Even if you have this information, finding a suitable respirator is not simply a matter of choosing a model you like the look of, or the cheapest. Not all faces are the same and neither are disposable respirators. You might need to try different makes or sizes to find one that fits without leaking around the seal and letting dust in. A respirator that depends on face fit is useless if you have a beard or thick beard stubble. The only way you can know if the seal is good enough is by having a proper respirator fit test. At present this is also the only way of meeting legal requirements. The respirator manufacturer’s helpline, testing companies and reputable suppliers will be able to advise you.
You should carry out a pre-use check every time you put on your respirator. Always check that it is fitted according to the manufacturer’s instructions, eg ensure that the straps and strip for moulding the respirator around your nose are correctly adjusted, then hold the mask in place and breathe in or out sharply. You should readjust the respirator if you detect any leakage around your face or your glasses steam up when you breathe out.
FFP1, FFP2 and FFP3 are designed to filter out dust only. They must not be used where there is an oxygen-deficient atmosphere or harmful gases and vapours.
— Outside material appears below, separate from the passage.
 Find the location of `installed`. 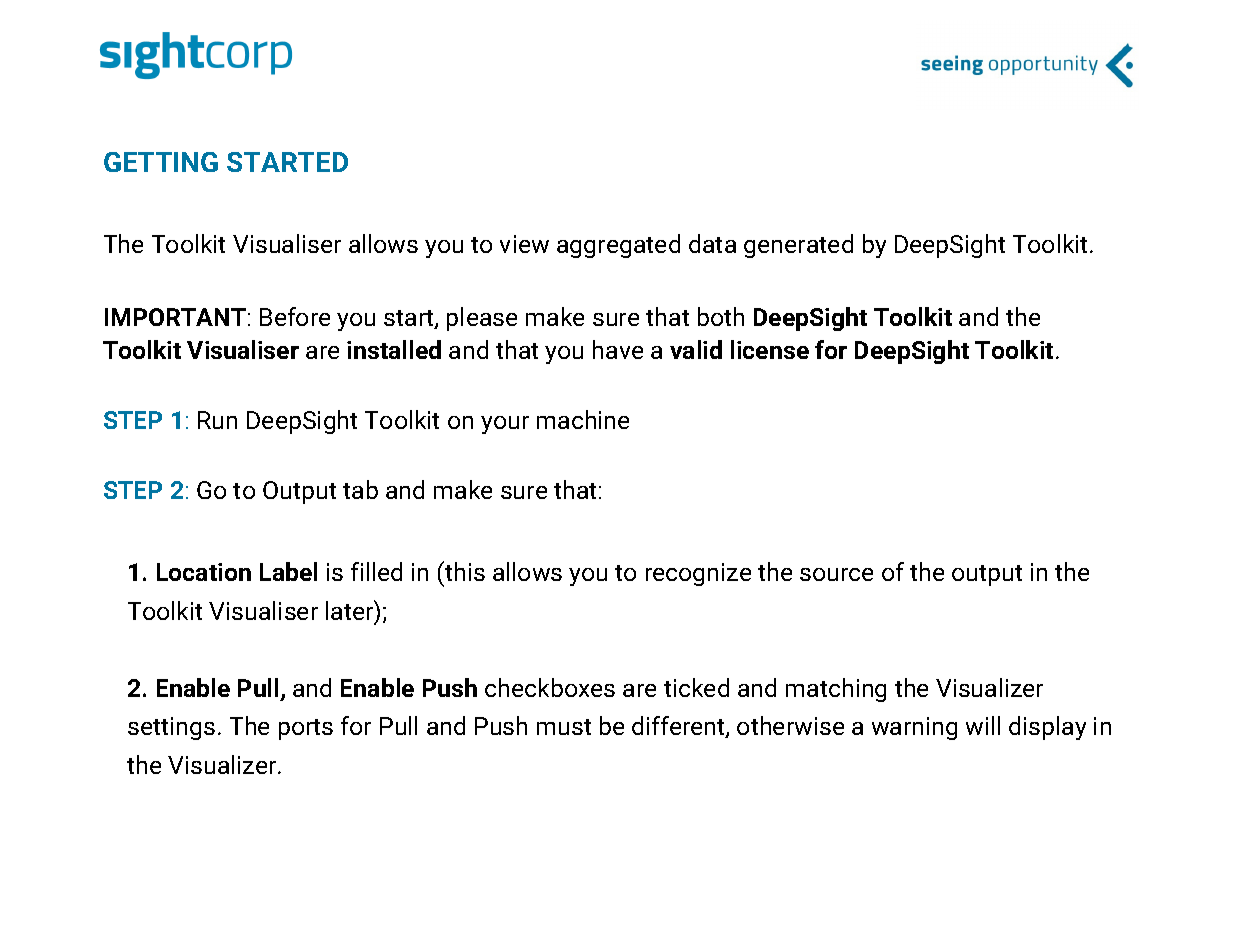

installed is located at coordinates (394, 349).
You should discard disposable respirators at the end of the shift or sooner if they are heavily contaminated. Never hang up a respirator in a dusty place for use later on.
If wearing a respirator interferes with spectacles, hearing protection or head protection, a powered visor may be more suitable.
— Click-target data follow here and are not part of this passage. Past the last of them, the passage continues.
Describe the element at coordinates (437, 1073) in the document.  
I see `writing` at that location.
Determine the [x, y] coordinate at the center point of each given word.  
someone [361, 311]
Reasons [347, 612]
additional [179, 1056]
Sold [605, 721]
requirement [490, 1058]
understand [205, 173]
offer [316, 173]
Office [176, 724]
Some retailers also sell products known as nuisance dust masks or comfort masks that look like dust respirators but are not marked with CE or with any standard. They often have only one head strap. These are not intended for use when a respirator should be worn. You should never use a nuisance dust mask instead of an approved respirator when working with grain dust or mouldy hay, straw, grain or other material that could cause occupational asthma or farmer’s lung. Packaging for these masks might be labelled, ‘This product does not provide respiratory protection’, or something similar.
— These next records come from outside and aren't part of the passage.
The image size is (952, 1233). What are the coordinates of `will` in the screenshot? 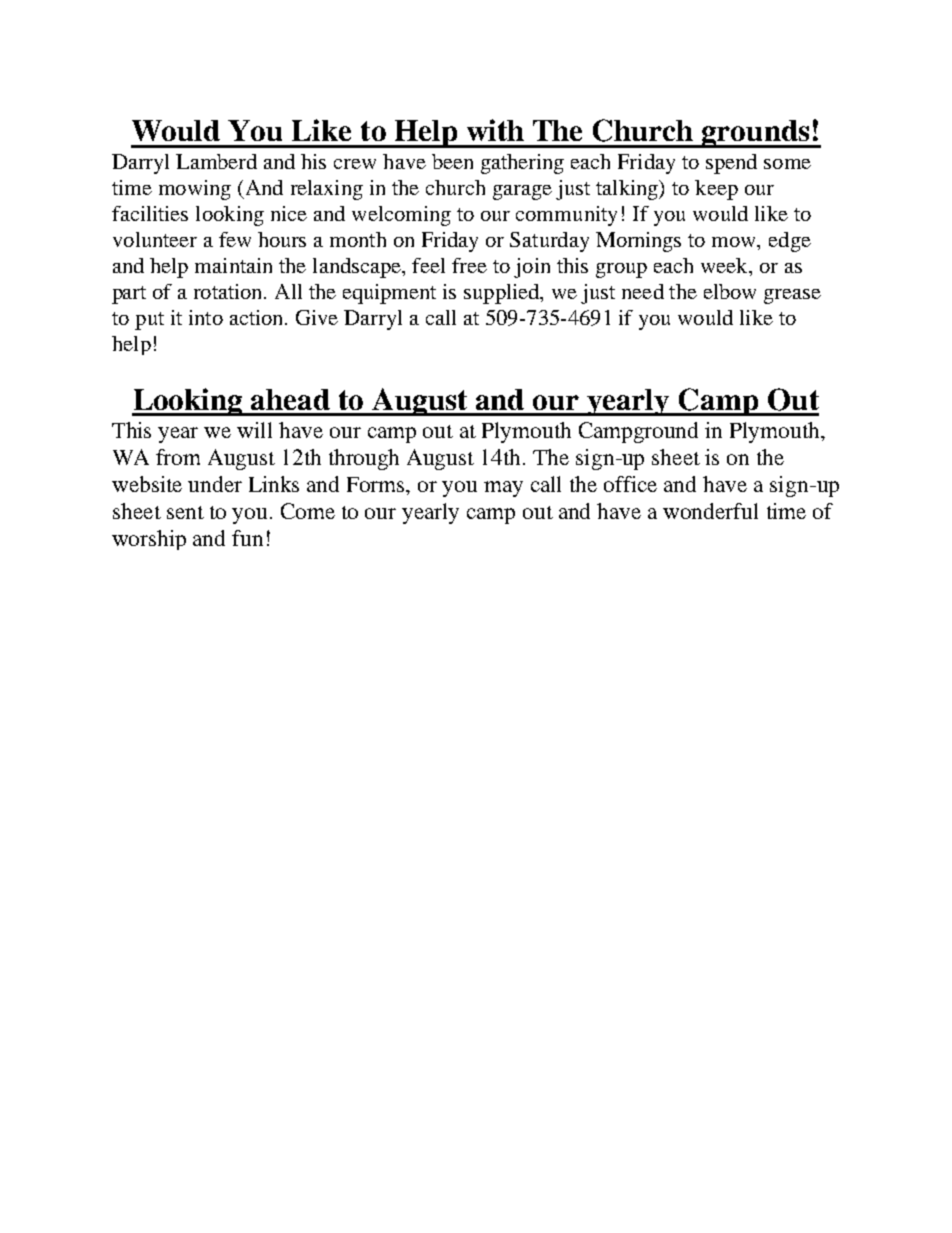 It's located at (254, 430).
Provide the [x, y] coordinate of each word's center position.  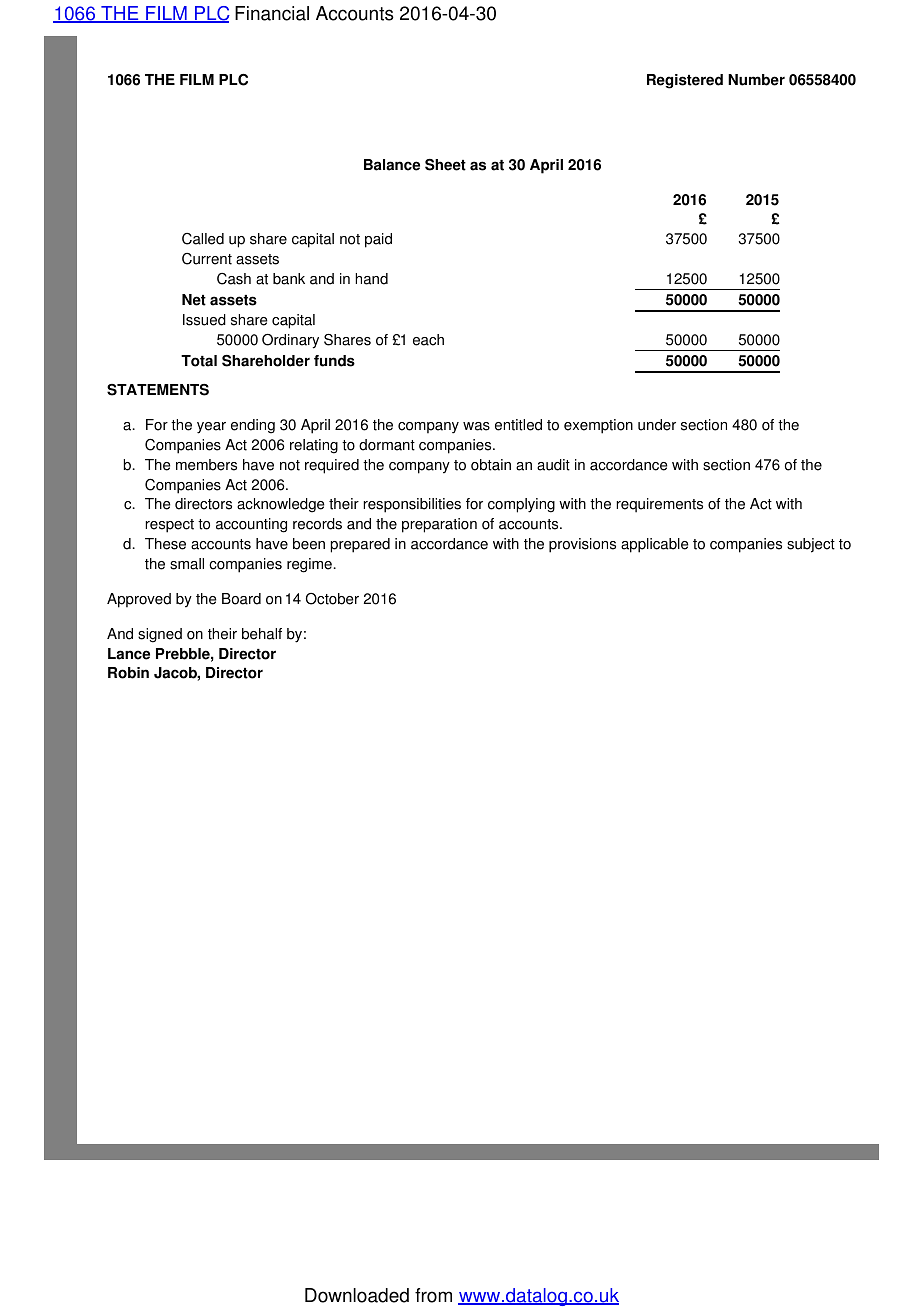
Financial [272, 13]
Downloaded [357, 1295]
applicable [655, 545]
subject [811, 545]
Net [194, 300]
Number [756, 80]
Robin [128, 673]
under [657, 425]
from [433, 1295]
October [332, 599]
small [187, 564]
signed [160, 635]
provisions [582, 545]
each [428, 340]
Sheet [445, 165]
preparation [439, 525]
Manufacturers and reputable suppliers of protective equipment can also help you to decide what type and level of respirator to use. Other sources of information include NFU, HSE publications and the HSE agricultural website at http://www.hse.gov.uk/agriculture/index.htm. Look out for the agriculture-specific e-COSHH essentials which will come on line in autumn 2005. It will give specific guidance on the likely level of protection needed in various scenarios, the type of dust respirator that should be suitable and whether you can control the risks to health adequately by other means.
The legal duty to provide the manufacturer’s information on safe use and limitations applies to the whole of the supply chain, including local retailers. It is a criminal offence not to provide it. If you meet your customers’ needs by selling part packs for use at work you must still give them the manufacturer’s technical information, even if it is only as a photocopy.
Prepared by NFU, Agricultural Industries Confederation and HSE.